Chapter Four: Bullying Goes Digital

1. Were you bullied as a child or teen? Who were your bullies? Describe the experience. If you were bullied, did you tell your parents? Why or why not?

2. With the internet it's much easier for teens to be bullied or to bully others. Has your teen ever talked to you about being cyberbullied or told you about a friend who was cyberbullied? Did they experience outing, flaming, impersonation, denigration, or harassment? How did you respond?

3. In the book, kids and teens say their biggest fear around reporting cyberbullying is that access to the internet will be taken away from them. How can parents address cyberbullying without cutting off access? What do you think is an appropriate punishment if your teen is caught bullying others online?

4. What do you think is an appropriate policy on cyberbullying for schools? Is it appropriate to expel students for defamation of other students or teachers?

5. What do you think should be covered in a preventative discussion about cyberbullying with teens? What should they look out for? What should they do when it happens? What is your definition of good netiquette (internet etiquette)?

Chapter Five: Parental Controls

1. Which parent did you identify more with, David (more restrictive) or Jan (more permissive)? How would you define your parenting approach when it comes to setting limits around technology use? Where is the family computer (or computers) located at home? Is this intentional? What types of limits, if any, do you set?

2. What have you found most effective when teaching teens to be media literate or to be critical of the media and marketing they consume? What kinds of discussions have you had with teens about sex and violence in media (TV, movies, music and video games), online pornography or about the advertising they are exposed to?

3. Do you use filtering software or GPS technology that allows you to track where your teens are when they have their phones on? How effective have these technologies been in preventing your teens from getting into trouble online and off? What do you see as the pros and cons of using technology to help you parent?

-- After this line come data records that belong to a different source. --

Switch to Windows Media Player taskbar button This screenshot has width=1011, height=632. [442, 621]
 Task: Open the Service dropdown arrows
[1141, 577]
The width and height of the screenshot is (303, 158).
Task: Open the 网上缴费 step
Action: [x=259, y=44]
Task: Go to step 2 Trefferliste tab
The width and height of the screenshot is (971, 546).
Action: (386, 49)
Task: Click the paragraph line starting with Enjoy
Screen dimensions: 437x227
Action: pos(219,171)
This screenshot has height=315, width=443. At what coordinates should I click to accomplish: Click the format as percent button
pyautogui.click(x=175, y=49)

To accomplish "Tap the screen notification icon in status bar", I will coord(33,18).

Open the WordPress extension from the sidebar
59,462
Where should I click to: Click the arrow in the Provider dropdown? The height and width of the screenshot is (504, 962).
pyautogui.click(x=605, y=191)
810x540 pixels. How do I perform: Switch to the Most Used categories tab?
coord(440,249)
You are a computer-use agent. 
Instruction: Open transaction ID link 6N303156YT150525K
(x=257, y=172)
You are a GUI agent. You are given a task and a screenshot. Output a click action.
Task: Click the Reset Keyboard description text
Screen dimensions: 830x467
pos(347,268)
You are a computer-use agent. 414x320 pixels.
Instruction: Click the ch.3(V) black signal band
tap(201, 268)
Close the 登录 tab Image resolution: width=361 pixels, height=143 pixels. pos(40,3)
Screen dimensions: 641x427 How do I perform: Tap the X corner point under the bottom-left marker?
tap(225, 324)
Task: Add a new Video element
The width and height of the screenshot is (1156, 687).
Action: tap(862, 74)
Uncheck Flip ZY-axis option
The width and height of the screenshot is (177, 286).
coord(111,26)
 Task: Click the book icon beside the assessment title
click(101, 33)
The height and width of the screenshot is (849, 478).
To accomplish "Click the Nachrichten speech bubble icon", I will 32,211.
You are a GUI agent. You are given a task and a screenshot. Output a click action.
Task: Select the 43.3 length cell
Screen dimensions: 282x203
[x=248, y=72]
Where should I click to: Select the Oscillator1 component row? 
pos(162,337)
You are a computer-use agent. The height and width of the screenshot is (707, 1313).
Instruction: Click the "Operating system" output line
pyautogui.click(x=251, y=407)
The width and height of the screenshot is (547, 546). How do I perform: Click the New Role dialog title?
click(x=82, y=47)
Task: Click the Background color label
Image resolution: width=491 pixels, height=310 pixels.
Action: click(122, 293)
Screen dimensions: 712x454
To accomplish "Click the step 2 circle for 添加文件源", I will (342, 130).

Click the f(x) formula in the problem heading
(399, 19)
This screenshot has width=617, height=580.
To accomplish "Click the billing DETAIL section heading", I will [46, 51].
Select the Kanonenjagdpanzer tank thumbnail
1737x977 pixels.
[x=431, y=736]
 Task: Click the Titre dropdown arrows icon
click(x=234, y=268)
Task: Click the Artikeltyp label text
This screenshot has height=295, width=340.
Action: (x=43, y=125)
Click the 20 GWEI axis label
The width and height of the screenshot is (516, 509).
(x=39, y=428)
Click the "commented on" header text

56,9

4. Have you downloaded illegal music yourself? If so, how has that influenced the kind of discussion you have with your teens about downloading "free" music and movies online? How important of an issue is illegal downloading to discuss with your teen?

5. Have you asked your teen to show you how to use the computer or to show you how they use the computer (what sites they visit, games they play)? What types of computer activities do you do together or could you do together as a family (take a class, laptop together, IM each other, play games together)?

Chapter Six: Teaching The Teachers

1. How does your teen use technology at school? (researching online, typing papers in Word, using blogs or creating websites, playing education video games). Would you characterize your teen's teachers as "trailblazers," "settlers" or "timid"?

2. What is the policy on cell phones at your teen's high school? Is it being enforced? Do you think it's fair? Why or why not?

3. How do you explain what plagiarism is to teens? Has your teen ever been caught cheating or plagiarizing? If so, how did you handle it?

4. Do you think multi-tasking helps or hurts your teen's study habits/homework? What kinds of limits (if any) do you attempt to set around multi-tasking when studying?

5. What is your biggest challenge when talking to teens about information literacy or how to critically evaluate sites they use for their homework (like Wikipedia) online? What websites do you encourage your teen(s) to use when researching for school?

6. Do you think students should be using social networking sites or blogs at school for educational purposes? Why or why not? What about when they have free time at school?

Chapter Seven: Power Shift

1. What kinds of social activism or community service were you involved in when you were a teen? How could today's technology have helped your cause?

2. What kinds of media does your teen create? Writing/blogging online? Shooting and uploading photos or videos? Designing websites or other graphics? Recording music and putting it online? Do they do this on their own, with friends or at an after school program? How can you encourage teens to use technology to be creative and express themselves?